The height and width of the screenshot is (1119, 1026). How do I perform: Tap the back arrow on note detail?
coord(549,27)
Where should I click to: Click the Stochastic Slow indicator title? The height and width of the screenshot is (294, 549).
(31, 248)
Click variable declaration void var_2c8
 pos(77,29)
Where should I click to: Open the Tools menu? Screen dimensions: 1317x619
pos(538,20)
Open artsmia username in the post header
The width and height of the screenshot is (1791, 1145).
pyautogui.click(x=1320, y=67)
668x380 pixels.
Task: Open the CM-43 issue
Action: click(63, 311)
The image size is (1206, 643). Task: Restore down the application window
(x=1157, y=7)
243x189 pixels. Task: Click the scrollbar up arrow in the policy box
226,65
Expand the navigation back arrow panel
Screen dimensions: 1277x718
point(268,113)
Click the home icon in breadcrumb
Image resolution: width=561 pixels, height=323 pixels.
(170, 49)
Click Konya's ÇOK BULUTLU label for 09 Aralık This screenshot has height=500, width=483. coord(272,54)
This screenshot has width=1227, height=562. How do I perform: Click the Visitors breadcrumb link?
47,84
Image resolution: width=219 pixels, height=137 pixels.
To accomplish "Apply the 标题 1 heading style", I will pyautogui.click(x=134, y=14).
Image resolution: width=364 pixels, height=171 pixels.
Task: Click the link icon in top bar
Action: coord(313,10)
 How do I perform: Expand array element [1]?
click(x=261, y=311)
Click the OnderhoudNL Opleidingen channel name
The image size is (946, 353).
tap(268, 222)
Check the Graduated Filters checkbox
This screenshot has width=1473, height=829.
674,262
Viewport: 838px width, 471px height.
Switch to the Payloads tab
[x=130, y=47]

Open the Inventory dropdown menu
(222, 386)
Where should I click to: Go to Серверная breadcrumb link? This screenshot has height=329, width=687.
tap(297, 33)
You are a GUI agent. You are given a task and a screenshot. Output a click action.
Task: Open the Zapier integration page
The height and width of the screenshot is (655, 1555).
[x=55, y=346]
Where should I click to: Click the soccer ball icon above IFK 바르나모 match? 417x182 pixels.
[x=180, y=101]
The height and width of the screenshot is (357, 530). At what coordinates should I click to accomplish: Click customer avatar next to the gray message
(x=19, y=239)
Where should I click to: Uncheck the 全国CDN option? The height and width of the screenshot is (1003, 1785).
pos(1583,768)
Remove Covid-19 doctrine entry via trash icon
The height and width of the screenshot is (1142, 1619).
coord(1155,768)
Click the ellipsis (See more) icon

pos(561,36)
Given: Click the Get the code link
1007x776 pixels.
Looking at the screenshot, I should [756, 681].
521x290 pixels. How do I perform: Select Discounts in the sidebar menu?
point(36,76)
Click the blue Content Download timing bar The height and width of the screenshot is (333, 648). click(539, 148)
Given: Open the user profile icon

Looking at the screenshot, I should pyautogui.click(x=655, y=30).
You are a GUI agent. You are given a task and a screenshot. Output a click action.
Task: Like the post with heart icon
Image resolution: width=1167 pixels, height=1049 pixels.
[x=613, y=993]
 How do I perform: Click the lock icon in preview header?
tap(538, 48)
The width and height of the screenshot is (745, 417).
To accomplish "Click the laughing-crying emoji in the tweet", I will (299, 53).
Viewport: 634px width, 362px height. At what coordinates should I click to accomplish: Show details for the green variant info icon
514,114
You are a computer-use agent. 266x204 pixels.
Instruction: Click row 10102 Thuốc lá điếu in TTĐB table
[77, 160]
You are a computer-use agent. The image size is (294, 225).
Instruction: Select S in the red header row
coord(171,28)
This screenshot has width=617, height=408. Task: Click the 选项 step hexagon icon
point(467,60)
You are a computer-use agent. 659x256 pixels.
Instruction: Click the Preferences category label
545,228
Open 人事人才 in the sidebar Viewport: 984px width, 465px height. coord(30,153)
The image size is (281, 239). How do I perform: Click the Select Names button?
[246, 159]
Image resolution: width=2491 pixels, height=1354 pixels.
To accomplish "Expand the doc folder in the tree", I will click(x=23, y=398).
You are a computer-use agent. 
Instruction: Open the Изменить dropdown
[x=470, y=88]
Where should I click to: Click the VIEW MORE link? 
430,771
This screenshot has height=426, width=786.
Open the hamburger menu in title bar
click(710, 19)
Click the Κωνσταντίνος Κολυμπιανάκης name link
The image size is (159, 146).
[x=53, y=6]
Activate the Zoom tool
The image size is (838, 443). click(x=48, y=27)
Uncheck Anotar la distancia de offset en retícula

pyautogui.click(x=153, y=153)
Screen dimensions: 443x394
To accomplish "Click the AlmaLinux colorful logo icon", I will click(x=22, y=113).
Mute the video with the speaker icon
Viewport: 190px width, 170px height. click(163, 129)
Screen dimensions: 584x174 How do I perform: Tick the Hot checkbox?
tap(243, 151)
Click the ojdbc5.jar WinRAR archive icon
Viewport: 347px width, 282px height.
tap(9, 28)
§ §
> _Do this_
Identify every line in the items above that contains the word "post" and copy each such line.

> _Complete response_
Open artsmia username in the post header
Task: Like the post with heart icon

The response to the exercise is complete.